The book of Leviticus is filled with detailed instructions for making atonement. Sin causes damage to our relationship with God. The process for fixing that damage is called atonement. Reading through Leviticus makes it clear that this is no easy process, nor can it be taken lightly.
There are different kinds of sacrifices to accomplish different purposes. There are different festivals to highlight key events in Israel’s history and help them remember 1) God’s great power to deliver them (the Passover), 2) God’s great blessing to provide for them (Pentecost / First fruits) and, 3) God’s great mercy to forgive them (the Day of Atonement).
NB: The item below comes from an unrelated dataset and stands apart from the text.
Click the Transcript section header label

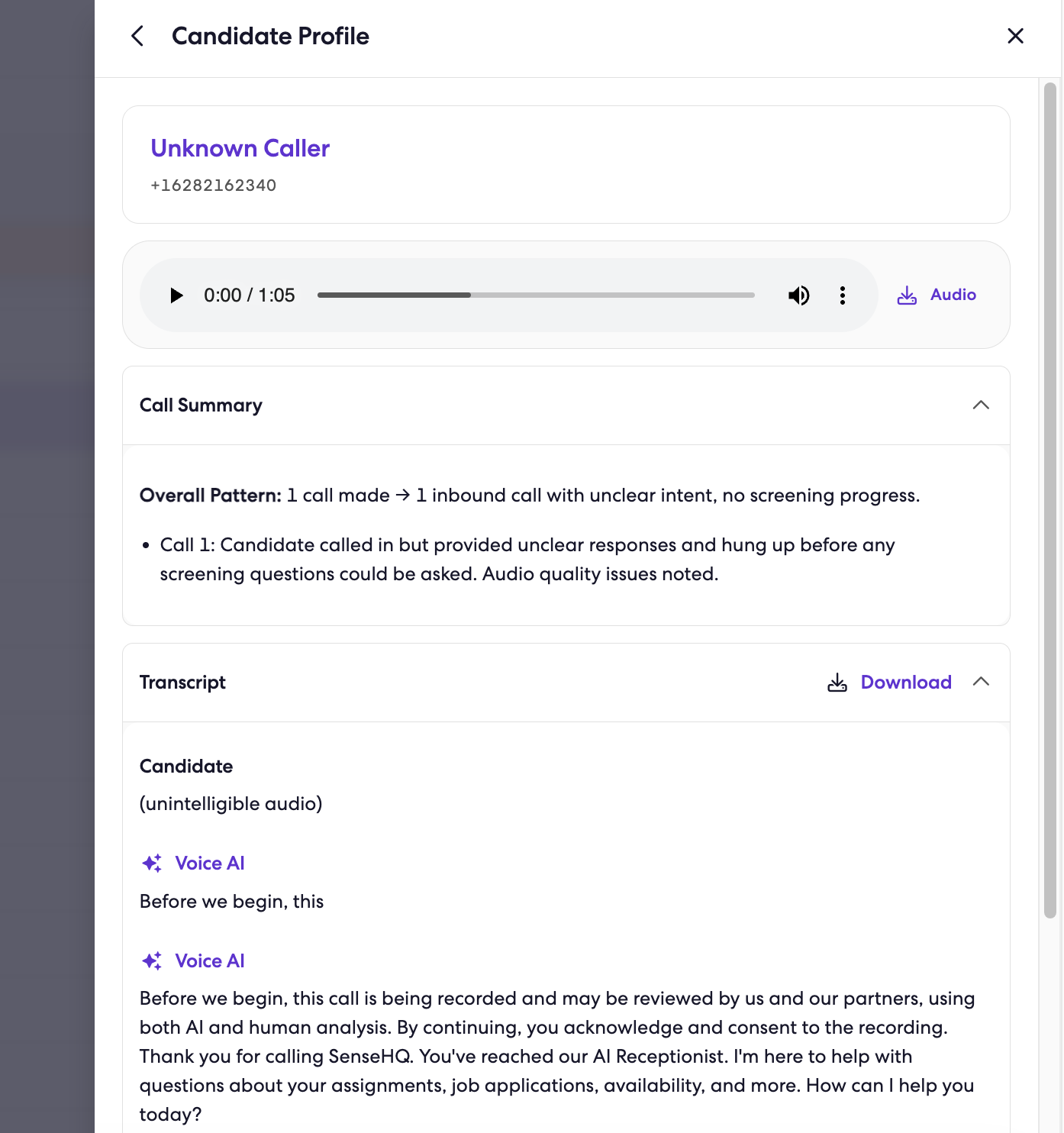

The image above comes from this helpful article. It shows the symmetrical design of the book of Leviticus and how the Day of Atonement was not only central to the book, but central to the Jewish calendar and faith.
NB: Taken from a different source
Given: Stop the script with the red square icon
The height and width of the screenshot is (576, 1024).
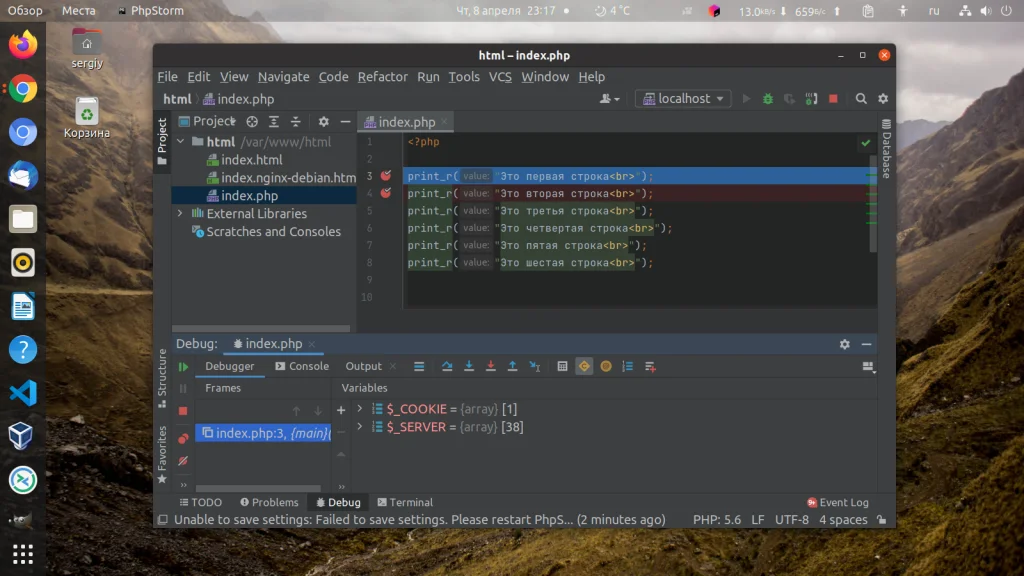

Notice how beautifully the sacrifice system points ahead to Jesus.
- Like a burnt offering, Jesus was consumed entirely in the fire of God’s just wrath.
- Like a sin offering, Jesus’ blood was shed to open the way into the Most Holy Place of God’s presence and his body was carried outside of the city to bear the sin and uncleanness of the people.
- Like a peace offering, Jesus body is to be consumed by those who believe in Him as a sign of our reconciliation with our merciful God.
- Like the high priest, Jesus is our holy mediator, interceding for us and presenting Himself as the all sufficient sacrifice for our sins!
“Thus it was necessary for the copies of the heavenly things to be purified with these rites, but the heavenly things themselves with better sacrifices than these. For Christ has entered, not into holy places made with hands, which are copies of the true things, but into heaven itself, now to appear in the presence of God on our behalf. Nor was it to offer himself repeatedly, as the high priest enters the holy places every year with blood not his own, for then he would have had to suffer repeatedly since the foundation of the world. But as it is, he has appeared once for all at the end of the ages to put away sin by the sacrifice of himself. And just as it is appointed for man to die once, and after that comes judgment, so Christ, having been offered once to bear the sins of many, will appear a second time, not to deal with sin but to save those who are eagerly waiting for him.” Hebrews 9:23-28 (ESV)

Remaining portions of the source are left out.